There are several ways, however, in which energy farms may be somewhat different from other farms. Since all of the crop is useful for energy purposes, the harvest may emphasize removing as much of the crop as possible, rather than leaving significant quantities of crop residues behind. This means less cover to protect the soil from erosion and less litter to decompose and maintain soil organic matter and return nutrients to the soil. Furthermore, energy farms may be established on land which has not been in intensive use because it is marginal for agricultural use. Such land may require higher chemical inputs than usual and is likely to be more susceptible to erosion, run-off and soil degradation than high-quality agricultural land.

Environmental effects can be displayed diagrammatically in terms of the different spatial components of a farm system, including the movement of materials within the system and the exchange of materials with the outside world. Figure 3 compares a cassava farm for ethanol production in an upland area of South-east Asia (the upper right panel of Figure 3) with the traditional slash-burn agricultural system (upper left panel of Figure 3) that might occupy the same land before the energy farm is established. The total area of each panel in Figure 3 reflects a unit of area (1000 hectares) occupied by each agricultural system, and the sizes of the components (squares, octagons, etc) reflect the relative land areas occupied by each. The widths of the arrows reflect magnitudes of transfers. The squares, circles, octagons, arrows, etc, of Figure 3 might be removable plastic pieces of different sizes and colour in order to facilitate flexibility in setting up diagrams.

Table 2 – Environmental impacts of alcohol stillage on water quality and the aquatic ecosystem.

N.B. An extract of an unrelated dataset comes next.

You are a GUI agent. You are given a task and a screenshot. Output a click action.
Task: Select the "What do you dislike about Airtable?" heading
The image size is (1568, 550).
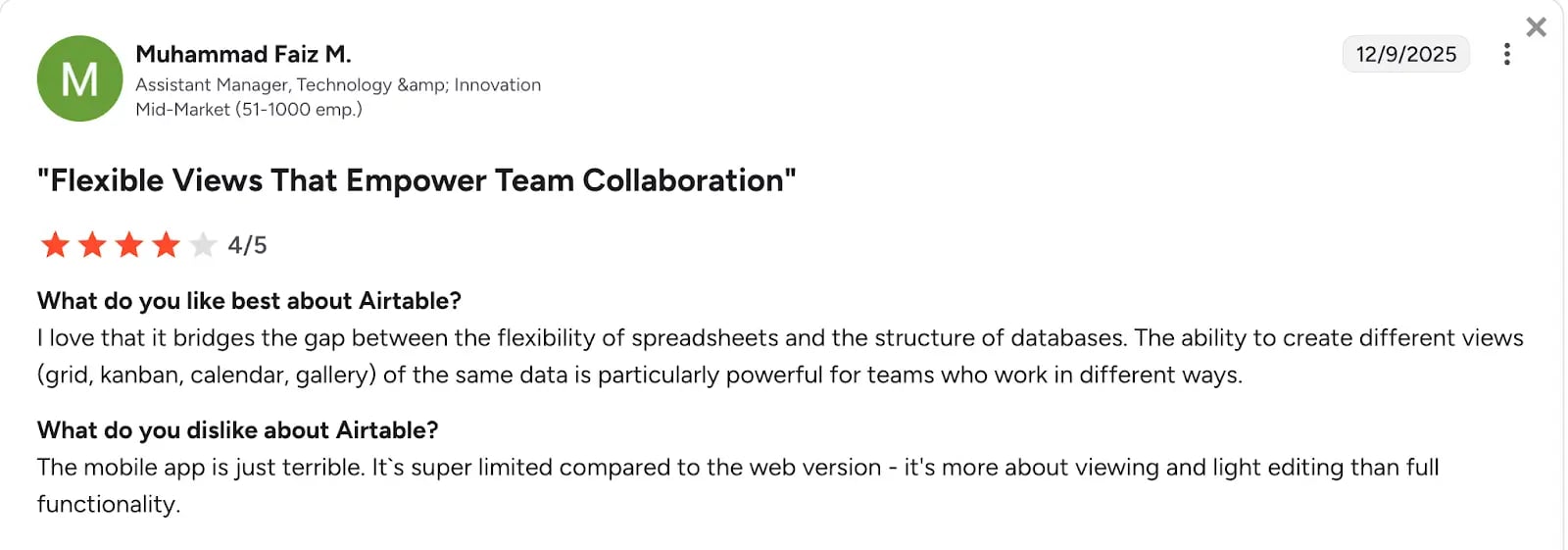pos(237,430)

Depletion of dissolved oxygen*

Discolouration*

Odours*

Eutrophication

Salinization (in fresh water)

Acidification

Increase in water temperature (locally)

Changes in species composition of aquatic flora and fauna*

Fish kills (in extreme cases)

*Most significant impacts

In the case of the slash-burn system, only a portion of the area is occupied at any one time by agricultural crops (represented by the octagon in Figure 3). The secondary forest around the garden represents fallow, as the garden rotates around the secondary forest area from year to year. In contrast, if an ethanol energy farm is placed on the same area, the entire area formerly occupied by secondary forest is in permanent agricultural use (the energy farm). The energy farm also supports a larger human population in the same area.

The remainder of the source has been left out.